Seçilmiş bölüm >>
____
Ben derim ki; Bu açıklamalardan, atiyye ve erzak arasındaki fark anlaşılmış olur. Eğer erzak
üç
seneden az bir zamanda verilirse.
daha evvel açıkladığımız gibi miktarına
göre alınır. Bu durumda
«sene» kelimesi burada, atiyyenin
aksine. hakiki manasındadır. Atiyye
ile erzak arasındaki farkın
tasrihini Müctebâ'da şöyle ta'lil edilmiş olarak gördüm;
«Rızk kâfî miktarda takdir edildiğinden
dolayı, ondan, ü,ç seneden az bir vakit içinde almak zor olur.»
«...Ve onun yardımlaştığı her kişidîr»
Hidâye'de ve Tebyin'de denilmiştir ki: Her şehir
halkı
şehirlerine bağlı olan köylerin
halklarının da diyetini verirler,
çünkü onlar şehir halkına
tabidir. Zira
başlarına bir felâket geldiği zaman şehir halkından yardım isterler. Böylece şehir halkı yakınlık ve
yardım manalarına itibarla, onların diyetini verirler.
Evi Basra'da divanı ise Kûfe'de olan
bir kişinin diyetini Kûfe halkı verir, çünkü o komşularından
değil divan ehlinden yardım ister.
Bu meselenin özeti şudur:
Divandan yardım istemek daha açıktır.
____
Sağlanan veriler >>
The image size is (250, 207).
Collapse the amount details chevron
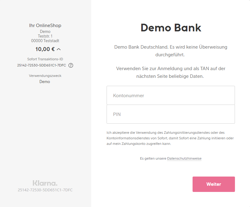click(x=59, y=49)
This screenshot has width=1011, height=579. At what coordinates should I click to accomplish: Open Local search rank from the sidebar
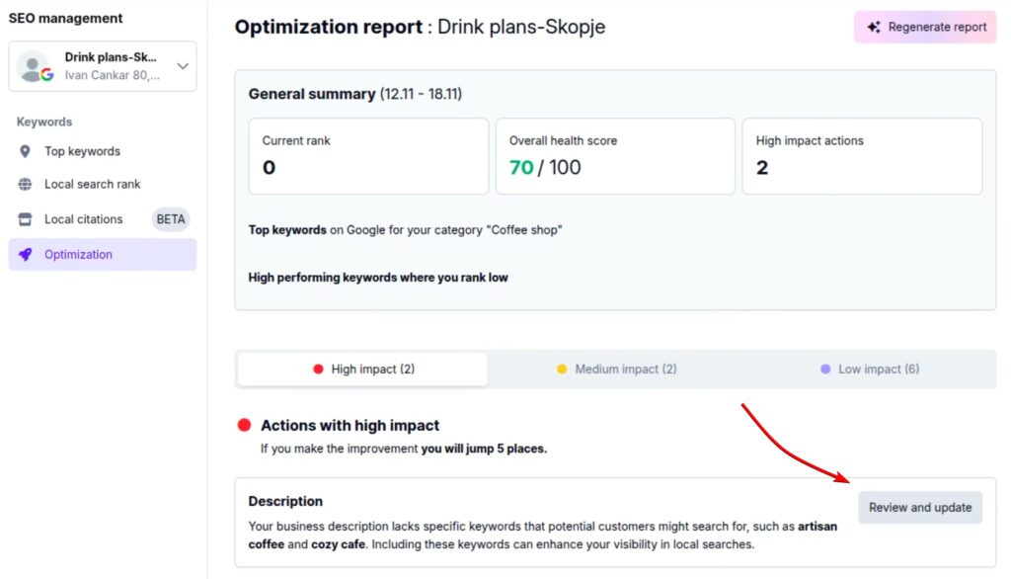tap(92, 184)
____
Görev >> Kayıtlardan önce yer alan ve diyeti kimin ödeyeceğini anlatan fıkıh metnini, son cümlesinden sonrasını yazarak sürdürün.

Yanıt >>
Akrabalık, nesep, velâ ve
komşuluk sebebiyle olan yardımın hükmü bu kadar açık değildir. Bu açıklamadan diyetlerle ilgili
birçok mesele çıkar. Bu meselelerden biri, birinin
divanı Basra'da diğerininki ise Kûfe'de
olan iki
kardeşin durumudur. Bunlardan
hiçbiri diğerinin diyetini vermez, bunların diyetlerini kayıtlı
bulundukları divanın üyeleri
verir. Basra halkından olduğu halde, oranın divan ehlinden olmayıp
kendisine atiyye verilmeyen bir kişi cinayet
işlese ve çöl halkı ona nesep olarak daha yakın olsa
fakat evi şehirde bulunsa onun diyetini
bu şehrin divan ehli öder. Onunla divan ehli arasında bir
akrabalık olması şart değildir. Çünkü divan ehli: şehir halkını koruyan, onlara yardım
eden
kişilerdir. Başka bir görüşe göre, divan ehlinden olanlar katilin akrabası olmazlarsa
diyetini
ödemezler. Ama akraba iseler.
köyde nesep olarak kendisine daha yakınları
olsa bile, diyetini
öderler. Çünkü diyet ödemenin vacip oluşu yakınlık hükmüyledir, şehir halkı da mekân olarak köy
halkından daha yakındır. Bu yüzden ona yardım etme imkanları vardır. Bu meselenin
benzeri
«munkati' gaybet» (ortadan kaybolup kendisine haber ulaşmayan
bir yerde bulunması) meselesidir.
Yani daha yakın olan veli bulunmadığı zaman daha uzak olan velinin evlendirme yetkisi vardır.
İnâye.
İtkânî bu ikinci görüşün daha
sahih olduğunu söylemiştir.
«Esah olan görüşe göre ilh...» «Herbirinden her sene üç dirhem veya dört dirhem alınır, da
denilmiştir. Mültekâ'da da
böyledir.
«Eğer kabilesi bu diyeti
tamamlayamazsa» Yani az olmaları
sebebiyle... Bu durumda hisseleri üç
dirhemden veya
dört dirhemden fazla olur.
Dürrü'l-Müntekâ.
Hidâye ve diğer kitapların ibareleri ise,
evvelinde iki «te» harfi ile
«tettesiu» şeklindedir. Bu
durumda musannıfın, ya bu şekilde ifade
etmesi veya «lâm» harfini hazfetmesi gerekirdi. Kabile
kelimesini kullanması da herhangi bir kayıt için değildir.
Hidâye'de şöyle denilmiştir: «Divanlar hakkındaki hüküm de böyledir.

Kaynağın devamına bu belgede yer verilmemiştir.